Jawaban yang didengar hanya dengungan. Kalimat yang terdengar jelas hanya kalimat harus naik ojek.

Saya ingin tahu tentang penumpang bus yang parkir itu. Saya tidak yakin, semua penumpang bus tersebut akan menggunakan ojek menuju curug. Bakal lebih gede bayar ojeknya, dibandingkan biaya masuk curugnya 😛 .

Mereka seperti agak keberatan memberi penjelasan. Mereka hanya mengatakan bahwa penumpang bus itu sedang mengadakan camping di area curug terdekat.

Ketika saya tetap bertanya, bagaimana peserta camping itu mencapai lokasi. Jawabannya kembali ga jelas, lebih tepatnya mengelak.

Mereka, (tiga orang) terus membuntuti dan menawarkan naik ojek.

Saya semakin males dengan situasi wisata seperti ini.
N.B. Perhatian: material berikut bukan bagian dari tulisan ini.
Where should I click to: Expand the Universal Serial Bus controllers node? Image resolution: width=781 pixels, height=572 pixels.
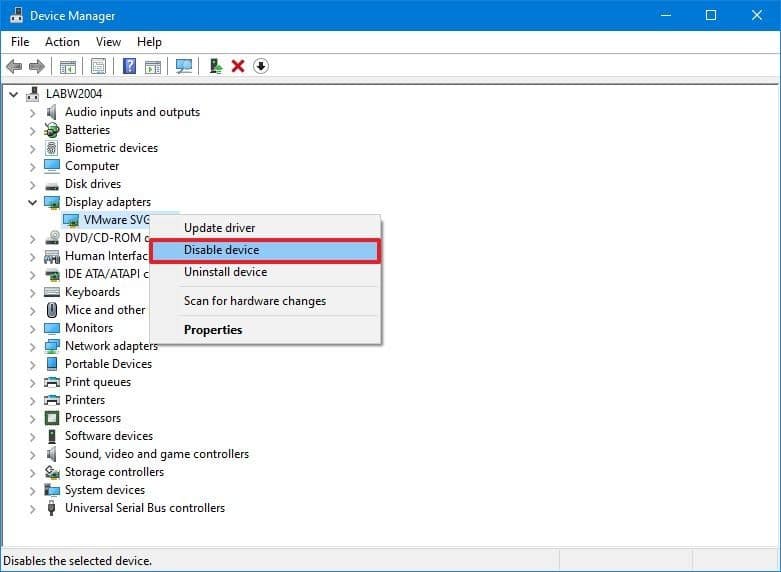click(33, 508)
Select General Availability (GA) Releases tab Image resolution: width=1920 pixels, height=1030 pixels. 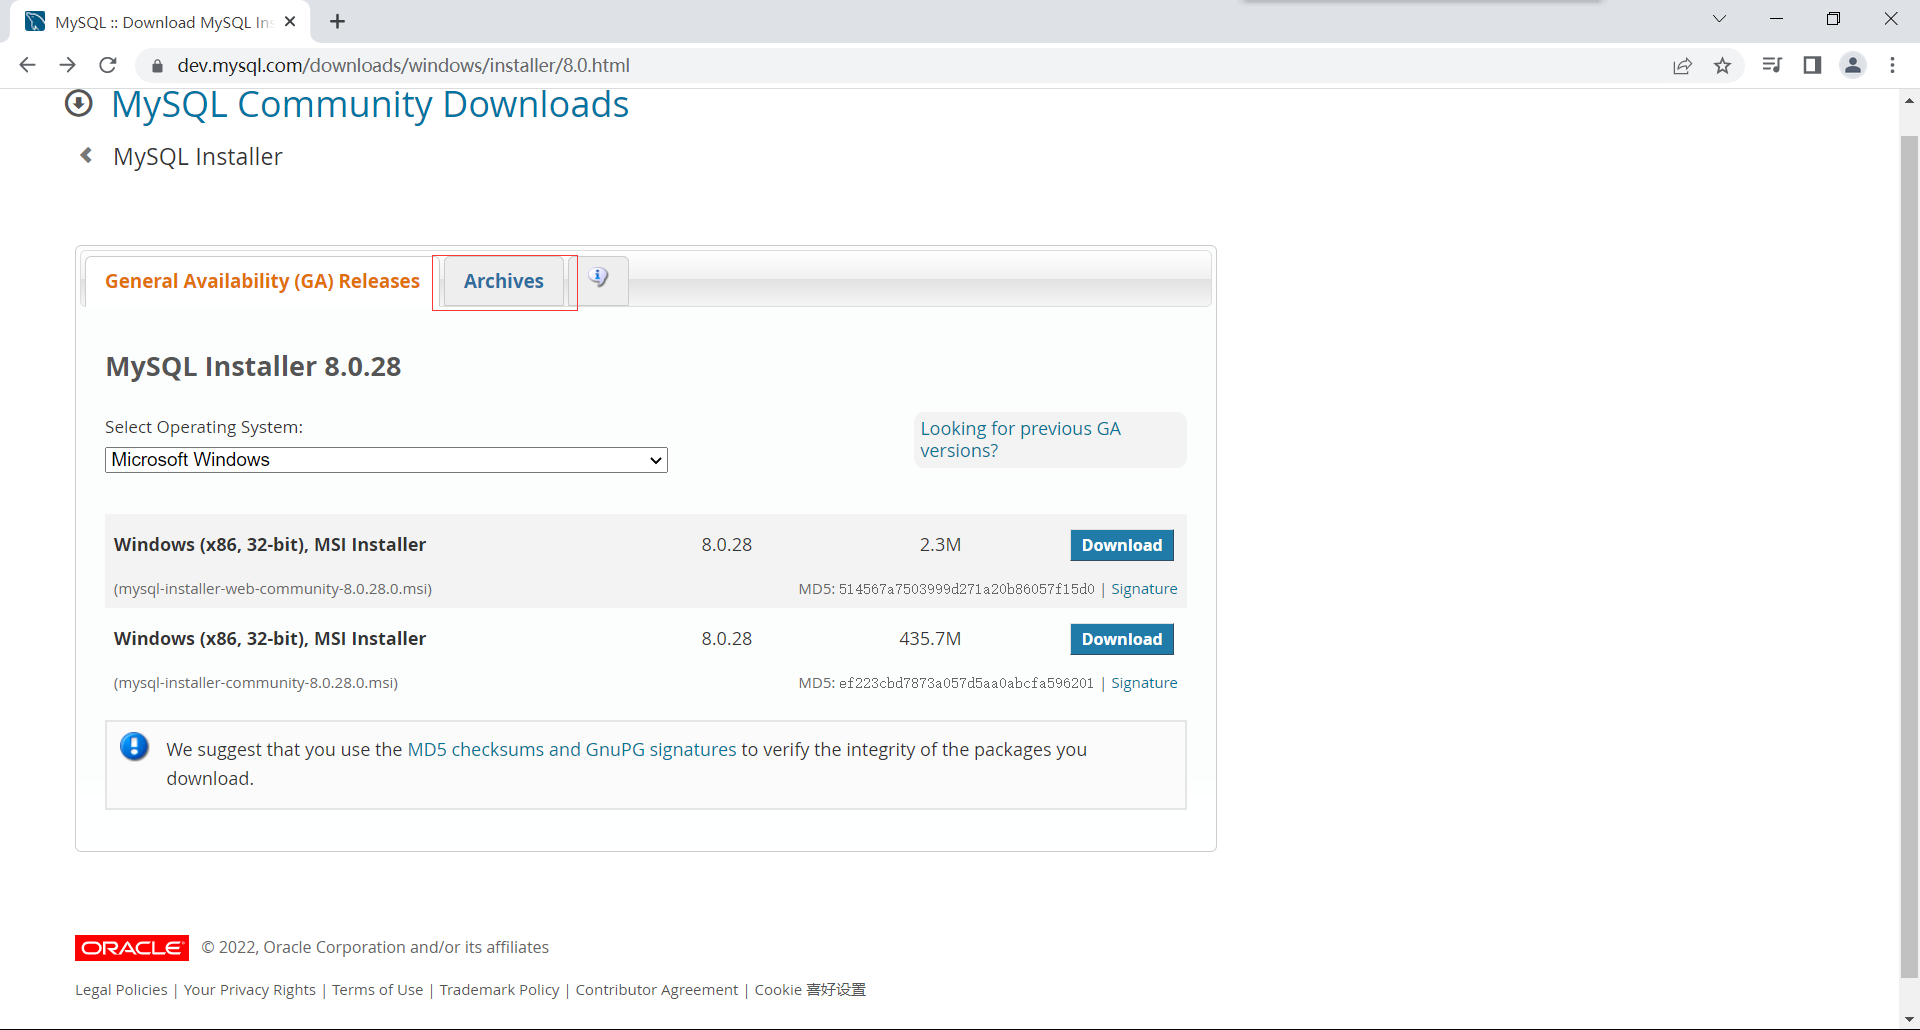262,281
Sudahlah informasi tak diberikan, setidaknya beri pengungjung waktu untuk berpikir dulu lah.

Saya kemudian mendekat ke papan petunjuk arah yang terpajang pada sebatang pohon di pinggir jalan, persisi di belokan menuju parkiran.

Mereka tetap mengikuti.

Ternyata pada plang itu menunjukkan beberapa destinasi wisata yang ada di dekat lokasi tersebut.
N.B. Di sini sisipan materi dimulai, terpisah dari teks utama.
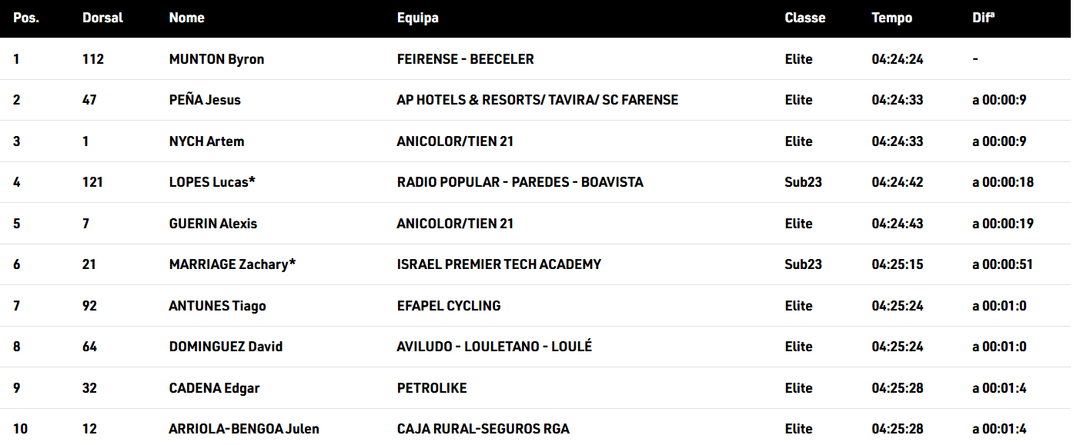Click the Dorsal column header
The image size is (1080, 445).
pos(102,18)
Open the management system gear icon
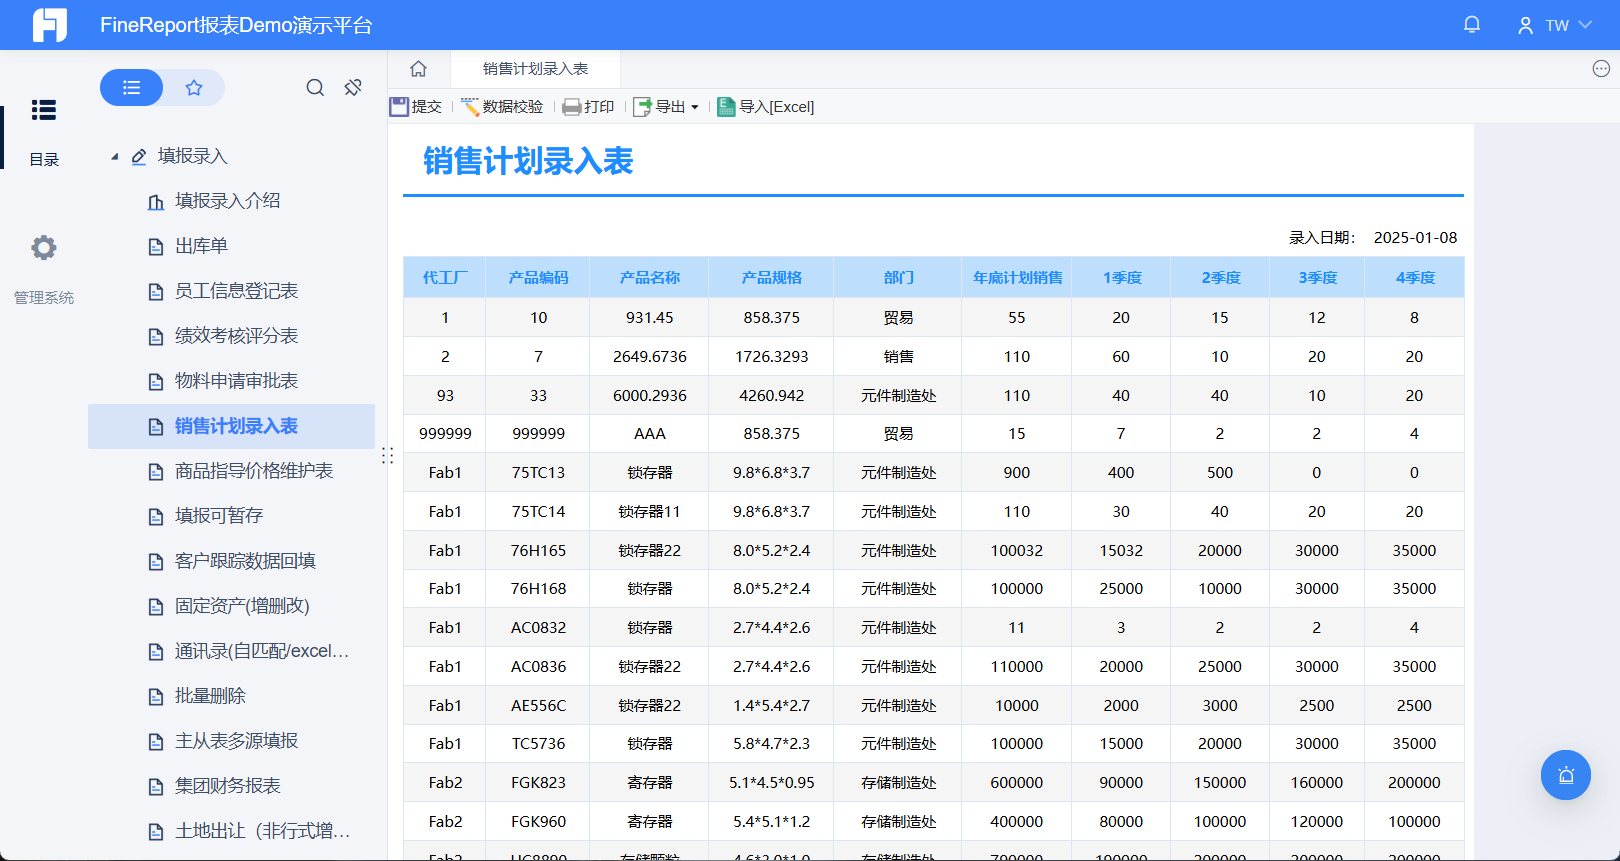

  • Ke arah kiri, menyeberangi kali lewat jembatan kecil, menuju ke Curug Bandung dan Batu Tumpang Adventure Camp (BATAC), berjarak lebih kurang 500 m.
  • Ke arah kanan, ada jalan menuju ke Gn. Sangka Buana, berjarak lebih kurang 7 km.
  • Lurus, menuju Curug Cigeuntis, dengan jarak lebih kurang 3 km ( menurut Google map sekitar 2,7 km).

Teman hidup mampir ke sebuah warung, maksudnya untuk bertanya pada pemilik warung.

Tiga orang yang menawarkan ojek juga mengikuti, bahkan salah satunya lebih dulu menemui teteh si pemilik warung. Mereka melakukan percakapan singkat secara pelan.

Pemilik warung langsung memasang wajah serius, seakan tak mau untuk ditanya-tanya, bahkan mungkin untuk dipesan segelas kopi 😆 .

Saya pun mengajak nak bujang jalan, mencoba menuju area berkemah terdekat yang ada pada penunjuk arah, dan curug Bandung yang berjarak hanya 500 m itu.

Sinyal ponsel sudah tidak ada untuk minta petunjuk Google map.

Ternyata, jalan cor-coran mendaki yang hanya muat untuk roda dua itu banyak cabangnya, ga ada penunjuk arah lagi, kondisi seperti ini lumayan membuat keder. Saya memilih tetap di jalan utama.

Saat memastikan arah dengan bertanya pada penduduk setempat yang kebetulan sedang berada di depan rumah, mereka menjawab seperti setengah niat, “iya, ga berapa jauh lagi”.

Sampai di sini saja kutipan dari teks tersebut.